Although the law driving development of UL 2825 applies to all network hardware and software, the initial version concentrates on a handful of components that Modesto described as “the first line of defense for any type of IP infrastructure.” They are:
- Switches.
- Routers.
- Proxies.
- Firewalls.
- Intrusion prevention systems.
- Load balancers.
- Universal threat management devices.
- Converged network server equipment.
“The intent is to have two or three revisions over the next couple of years,” that will encompass mobile devices and client and enterprise software, Modesto said.
Testing against UL 2825 is done using the Storm Cyber Tomography Machine (CTM) or Fire Storm CTM, high-performance modeling tools from BreakingPoint. The CTMs generate high volumes of application and malicious traffic against network components and detect and measure the effects over time to help pinpoint weaknesses against known vulnerabilities that are regularly updated.

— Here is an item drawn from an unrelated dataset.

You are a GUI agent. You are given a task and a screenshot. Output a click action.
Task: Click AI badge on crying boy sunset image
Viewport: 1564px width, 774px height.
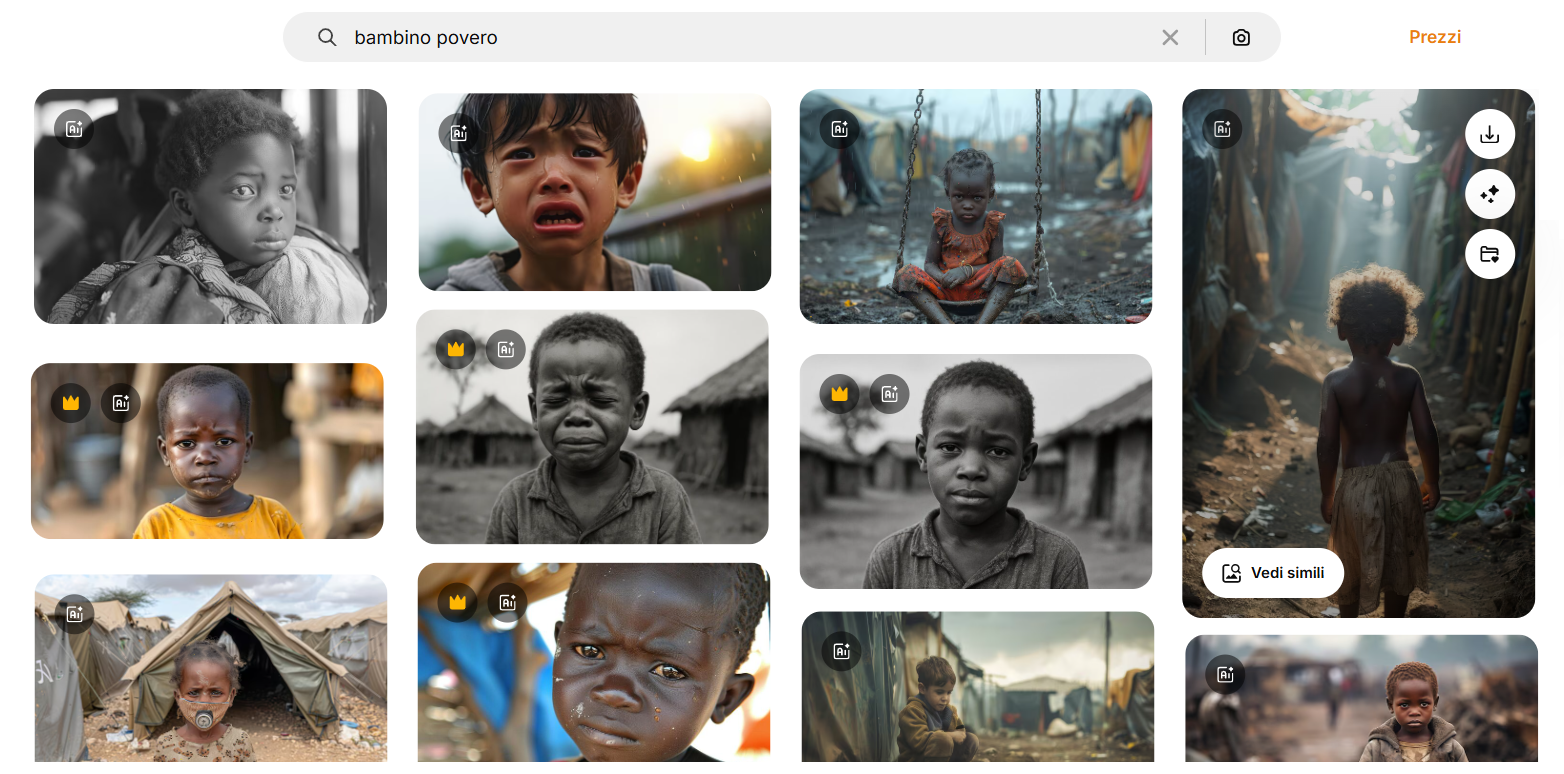coord(459,133)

Currently, BreakingPoint has the only devices that can simulate the conditions necessary to validate products against the UL standard, said BreakingPoint CEO Des Wilson.
Wilson said he expects government certification to become a new market for the CTM. Six or seven other states are considering certification requirements similar to those in Texas, and federal legislation also was introduced in the last Congress.
“We’re going to see a number of these over the near term,” Wilson said.